Marius Vachon Le nouvel hôtel de ville de Paris… (1900)

Enfin, au plafond, l'artiste a placé l'allégorie de la Poésie, qui, par « les Orientales, les Odes, les Châtiments, les Contemplations, la Légende des siècles », etc., constitue, en ce siècle, la plus éclatante manifestation du génie parisien : « Victor Hugo
offrant sa lyre à la Ville de Paris ». Vers une loggia de marbre, porche grandiose d'un Hôtel de Ville idéal, le poète, tête nue, enveloppé du manteau des Immortels, s'avance. Auprès de lui, les ailes éployées, la lumière divine au front, sa Muse familière porte la lyre. Dans le ciel azuré suivent l'Idylle, le Drame, et la Tragédie.
Source : Gallica

Marius Vachon Le nouvel hôtel de ville de Paris… (1900)

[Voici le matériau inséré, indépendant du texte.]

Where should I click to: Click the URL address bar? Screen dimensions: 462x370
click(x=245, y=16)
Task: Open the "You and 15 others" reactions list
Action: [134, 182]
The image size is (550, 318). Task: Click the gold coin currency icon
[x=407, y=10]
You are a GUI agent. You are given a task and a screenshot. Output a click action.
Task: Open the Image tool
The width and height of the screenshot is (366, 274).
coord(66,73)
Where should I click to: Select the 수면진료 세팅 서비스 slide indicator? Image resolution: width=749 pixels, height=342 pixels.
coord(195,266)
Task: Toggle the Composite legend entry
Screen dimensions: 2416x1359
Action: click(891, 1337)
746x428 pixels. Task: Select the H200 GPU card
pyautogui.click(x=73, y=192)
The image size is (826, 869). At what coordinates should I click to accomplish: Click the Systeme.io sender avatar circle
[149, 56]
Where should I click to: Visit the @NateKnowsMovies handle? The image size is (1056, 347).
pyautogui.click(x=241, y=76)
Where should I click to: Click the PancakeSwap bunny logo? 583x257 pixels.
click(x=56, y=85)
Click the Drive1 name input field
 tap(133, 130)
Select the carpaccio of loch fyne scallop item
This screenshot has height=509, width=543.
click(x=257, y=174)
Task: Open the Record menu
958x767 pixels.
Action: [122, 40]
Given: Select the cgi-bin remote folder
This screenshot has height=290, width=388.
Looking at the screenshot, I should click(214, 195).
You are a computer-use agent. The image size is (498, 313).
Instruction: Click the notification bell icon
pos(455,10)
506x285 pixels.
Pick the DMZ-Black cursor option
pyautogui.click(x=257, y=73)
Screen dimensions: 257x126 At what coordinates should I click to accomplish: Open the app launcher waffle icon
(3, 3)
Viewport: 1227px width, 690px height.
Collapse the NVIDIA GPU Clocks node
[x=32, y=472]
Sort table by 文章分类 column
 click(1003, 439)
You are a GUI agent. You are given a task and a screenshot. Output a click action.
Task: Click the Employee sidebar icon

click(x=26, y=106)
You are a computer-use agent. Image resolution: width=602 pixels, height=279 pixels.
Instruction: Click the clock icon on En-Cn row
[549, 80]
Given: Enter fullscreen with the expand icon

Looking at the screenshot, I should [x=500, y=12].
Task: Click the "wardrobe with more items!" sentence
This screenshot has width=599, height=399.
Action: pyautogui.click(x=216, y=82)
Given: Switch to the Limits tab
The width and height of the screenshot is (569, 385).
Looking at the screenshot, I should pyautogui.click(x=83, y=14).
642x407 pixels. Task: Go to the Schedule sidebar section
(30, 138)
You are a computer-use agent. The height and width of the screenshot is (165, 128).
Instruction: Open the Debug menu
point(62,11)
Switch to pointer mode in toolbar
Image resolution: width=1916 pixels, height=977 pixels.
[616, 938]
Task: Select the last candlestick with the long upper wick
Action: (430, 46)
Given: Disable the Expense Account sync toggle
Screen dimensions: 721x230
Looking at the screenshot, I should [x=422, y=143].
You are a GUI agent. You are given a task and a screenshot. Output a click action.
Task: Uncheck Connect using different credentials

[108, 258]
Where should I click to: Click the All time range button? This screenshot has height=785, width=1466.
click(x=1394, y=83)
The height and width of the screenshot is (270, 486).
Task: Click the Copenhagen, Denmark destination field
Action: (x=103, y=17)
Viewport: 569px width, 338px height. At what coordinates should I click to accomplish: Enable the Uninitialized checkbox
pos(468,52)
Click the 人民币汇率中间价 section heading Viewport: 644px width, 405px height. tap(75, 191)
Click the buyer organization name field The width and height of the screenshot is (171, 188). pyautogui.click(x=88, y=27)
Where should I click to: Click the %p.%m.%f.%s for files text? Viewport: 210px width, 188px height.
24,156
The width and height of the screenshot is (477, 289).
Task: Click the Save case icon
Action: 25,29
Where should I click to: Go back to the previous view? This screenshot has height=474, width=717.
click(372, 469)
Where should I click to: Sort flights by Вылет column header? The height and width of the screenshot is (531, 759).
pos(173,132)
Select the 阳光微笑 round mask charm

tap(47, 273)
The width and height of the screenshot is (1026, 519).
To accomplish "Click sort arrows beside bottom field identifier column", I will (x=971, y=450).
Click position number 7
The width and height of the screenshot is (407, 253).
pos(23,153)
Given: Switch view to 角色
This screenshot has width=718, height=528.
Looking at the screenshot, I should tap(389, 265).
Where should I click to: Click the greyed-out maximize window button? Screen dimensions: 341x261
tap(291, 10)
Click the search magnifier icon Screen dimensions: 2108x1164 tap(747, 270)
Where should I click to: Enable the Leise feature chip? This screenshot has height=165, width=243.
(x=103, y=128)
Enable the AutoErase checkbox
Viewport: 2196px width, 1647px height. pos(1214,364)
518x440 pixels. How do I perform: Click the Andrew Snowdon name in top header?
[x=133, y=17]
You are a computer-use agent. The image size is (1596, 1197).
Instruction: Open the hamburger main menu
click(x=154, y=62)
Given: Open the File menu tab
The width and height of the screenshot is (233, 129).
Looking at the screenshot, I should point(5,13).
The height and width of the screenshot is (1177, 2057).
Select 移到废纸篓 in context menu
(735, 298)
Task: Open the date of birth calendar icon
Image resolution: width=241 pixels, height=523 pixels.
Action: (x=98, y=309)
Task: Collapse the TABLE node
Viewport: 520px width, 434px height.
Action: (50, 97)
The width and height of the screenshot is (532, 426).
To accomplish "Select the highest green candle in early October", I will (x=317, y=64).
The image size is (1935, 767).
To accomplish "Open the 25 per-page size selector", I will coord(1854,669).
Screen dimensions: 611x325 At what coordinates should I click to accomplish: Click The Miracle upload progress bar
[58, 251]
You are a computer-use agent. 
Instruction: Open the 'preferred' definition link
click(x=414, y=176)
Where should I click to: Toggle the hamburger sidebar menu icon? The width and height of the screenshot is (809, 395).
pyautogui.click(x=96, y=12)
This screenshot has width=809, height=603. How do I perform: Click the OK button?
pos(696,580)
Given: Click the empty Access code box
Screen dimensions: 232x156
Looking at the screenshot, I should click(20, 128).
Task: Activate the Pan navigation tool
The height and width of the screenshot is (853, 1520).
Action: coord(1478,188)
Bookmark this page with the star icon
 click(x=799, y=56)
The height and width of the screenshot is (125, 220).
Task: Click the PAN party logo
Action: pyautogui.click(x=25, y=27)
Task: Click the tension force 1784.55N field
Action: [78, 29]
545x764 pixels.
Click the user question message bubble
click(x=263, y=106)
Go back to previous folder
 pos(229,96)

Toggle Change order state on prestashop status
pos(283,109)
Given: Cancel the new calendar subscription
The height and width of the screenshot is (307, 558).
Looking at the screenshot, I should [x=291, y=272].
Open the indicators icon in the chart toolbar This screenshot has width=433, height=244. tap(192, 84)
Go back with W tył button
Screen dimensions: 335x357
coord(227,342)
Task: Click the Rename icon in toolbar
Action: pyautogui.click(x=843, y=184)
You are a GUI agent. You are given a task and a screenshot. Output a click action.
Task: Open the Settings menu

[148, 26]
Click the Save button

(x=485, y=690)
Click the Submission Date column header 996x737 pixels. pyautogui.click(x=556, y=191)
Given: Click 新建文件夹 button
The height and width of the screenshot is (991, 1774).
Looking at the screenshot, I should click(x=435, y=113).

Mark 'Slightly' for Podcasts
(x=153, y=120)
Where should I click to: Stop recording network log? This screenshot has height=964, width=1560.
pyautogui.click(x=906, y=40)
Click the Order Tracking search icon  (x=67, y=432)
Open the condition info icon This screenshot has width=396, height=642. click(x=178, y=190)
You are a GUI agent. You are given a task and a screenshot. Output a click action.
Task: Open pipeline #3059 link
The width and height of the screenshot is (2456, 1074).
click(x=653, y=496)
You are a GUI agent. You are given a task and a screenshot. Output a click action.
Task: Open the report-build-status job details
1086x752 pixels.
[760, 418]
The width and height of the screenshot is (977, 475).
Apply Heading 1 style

L'idée génératrice de la décoration de la Grande Salle à manger est la Glorification de la Terre, mère nourricière de l'Humanité. Dans le plafond central, l'artiste a peint un laboureur, debout devant ses boeufs, l'aiguillon en main, tête nue, saluant le soleil qui monte à l'horizon : « Inonde de tes rayons, soleil, cette terre féconde qui, sous l'effort de l'homme, va répandre les trésors qu'elle contient. »
Source : Gallica

Marius Vachon Le nouvel hôtel de ville de Paris… (1900)

La façade centrale de l'Hôtel de Ville est la reproduction, légèrement agrandie, de l'oeuvre de la Renaissance française, dans toute son élégance et dans toute son originalité. La façade présente une saillie de six mètres sur les constructions de caractère moderne ; cette saillie a permis de dégager entièrement les pavillons d'angle, si charmants avec leurs échauguettes et leurs gargouilles, qui étaient encastrés dans les bâtiments de Godde et Lesueur, et de les surmonter d'un comble aigu, d'un bel effet architectural.